Inconsistent div location on two pages

I am working on a website where the background is a drawing and the “header” is on the right side of the page, as it would be in a drawing for this company. The top of the div containing the company information is located slightly differently between two pages (I checked Chrome, IE 8 and Firefox), and I cannot find any difference in the code between the two pages. I am sure I am missing something obvious, but I am going crosseyed trying to find it. I am hoping someone here can take a look and quickly pick up what I am missing. I also went to chrome and used ‘inspect element’, but still could not find any difference between the two pages in the way the div is positioned. The div in question is on the top right of the page and its id is ‘header-name’.

The two pages are:

home page

and

philosophy page

I have a busy day mostly out of the office, so if you have questions my apologies if I don’t respond right away.

Thanks!

Hi GALJohnson! Welcome to SitePoint. :slight_smile:

I think the negative margin here is causing your grief:

#container {
  font-family: "Californian FB","Times New Roman",Times;
  font-size: 11pt;
  [COLOR="Red"]margin-bottom: -9px;[/COLOR]
}

Is there any reason for it? I’d just remove it. If it has a purpose, there will no doubt be a better solution.

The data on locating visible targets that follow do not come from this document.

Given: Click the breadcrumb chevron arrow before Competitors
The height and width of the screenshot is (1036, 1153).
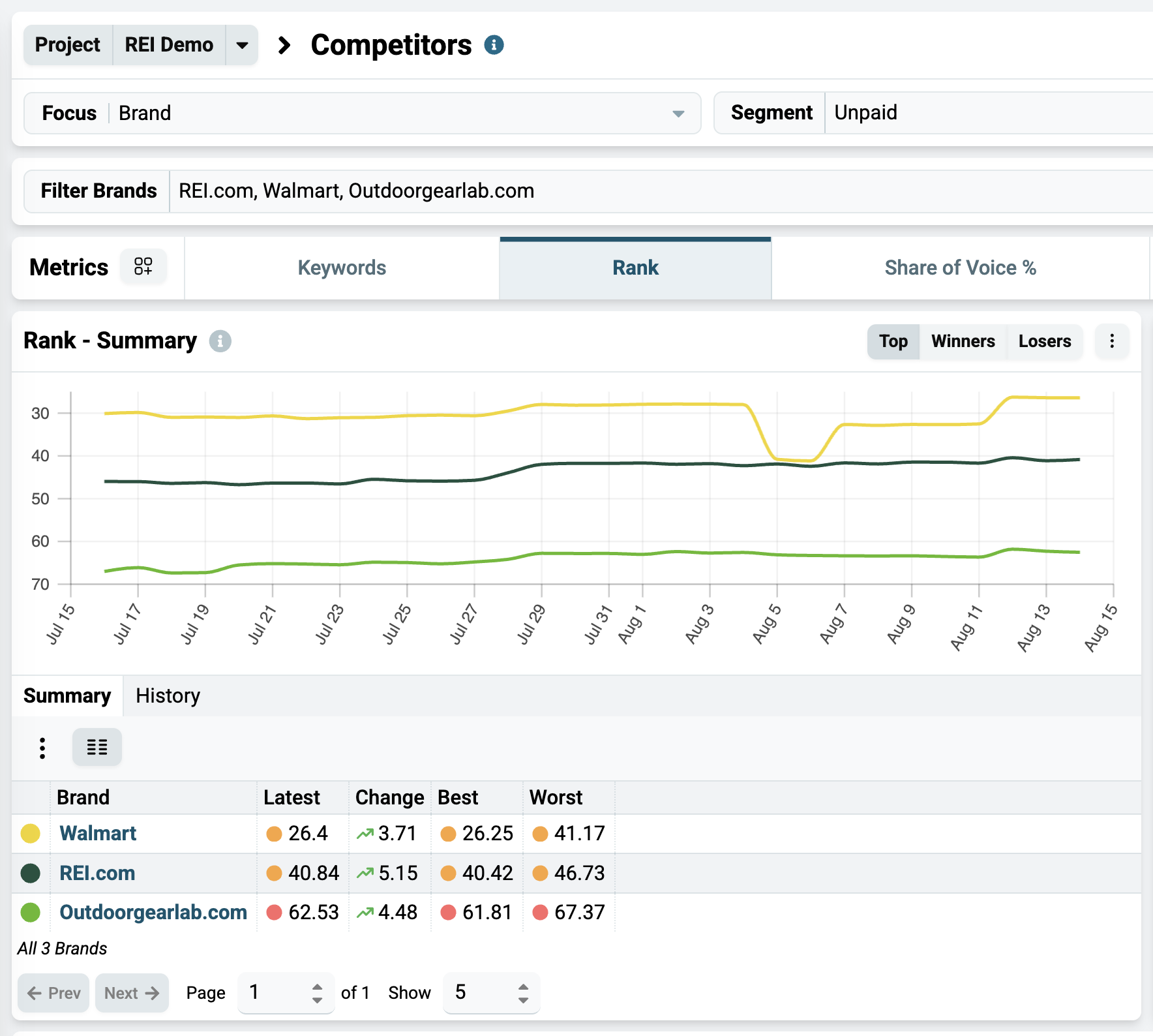Looking at the screenshot, I should pos(284,45).
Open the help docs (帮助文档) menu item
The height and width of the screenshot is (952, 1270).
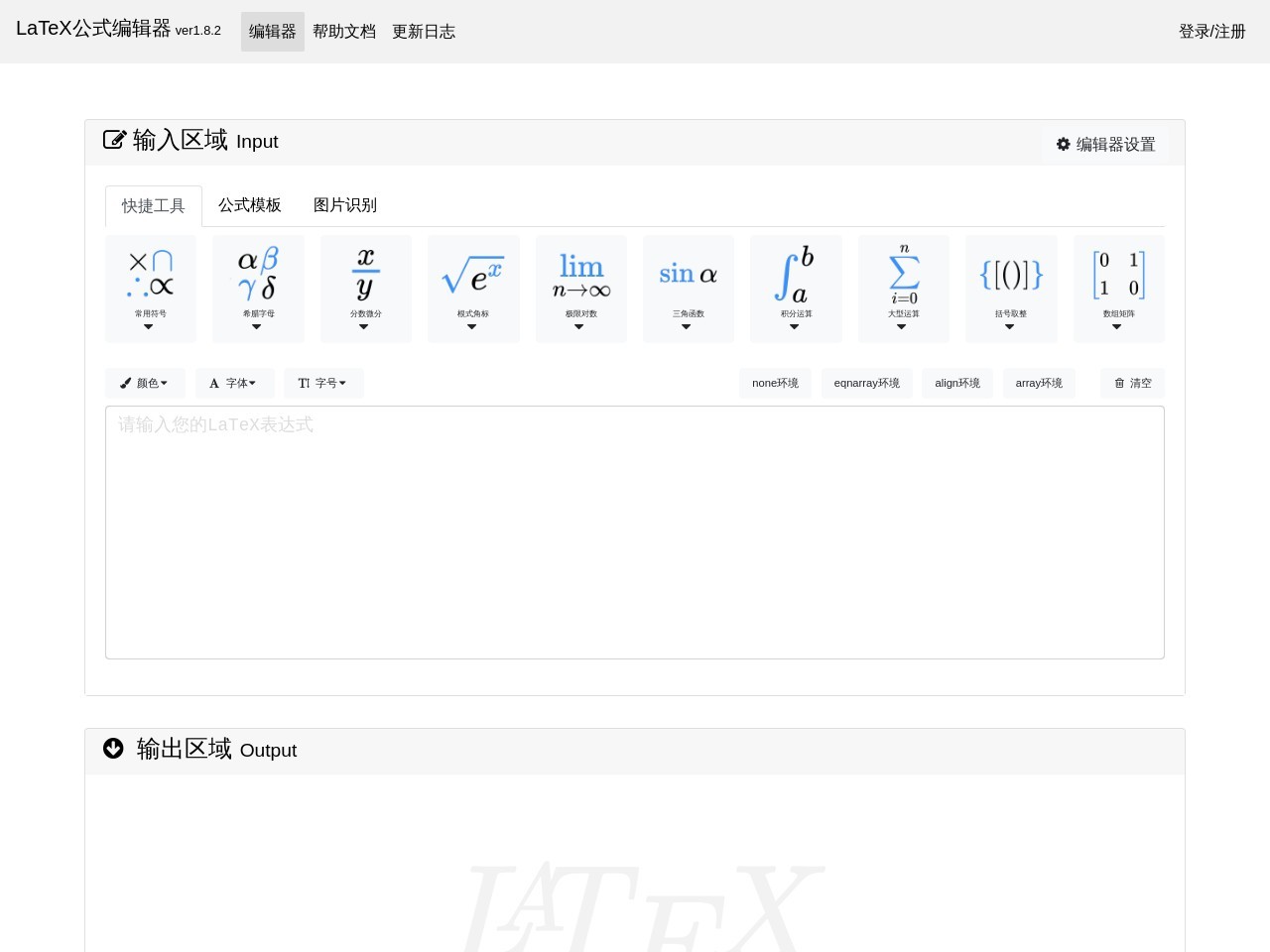tap(344, 32)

Thanks for identifying that as the problem - but I’m still not sure why that was causing the problem. Unless I am still missing something, that was present for both pages (since it came from the css), and the content should have been the same on both pages, and when I looked I couldn’t see any difference - almost all of the content is coming from a common template.

So how did you identify that as the problem, if you don’t mind sharing?

thanks!

The difference is caused by id=“content_main” which exists in one of the pages and not in the other. It is absolutely positioned and has no impact on the flow.

In the other page you have div with some breaks in them which follow floated content and therefore it’s background rises up to meet #container and soaks the negative margin up that you placed on #container.

The other page has no such static content and the negative margin hits the right floated element instead.

Be careful with multiple floated elements like that. If you want a side column then just float one column and then stack the content inside otherwise some browsers won’t allow elements to rise pass a series of floats unless there are no gaps between them.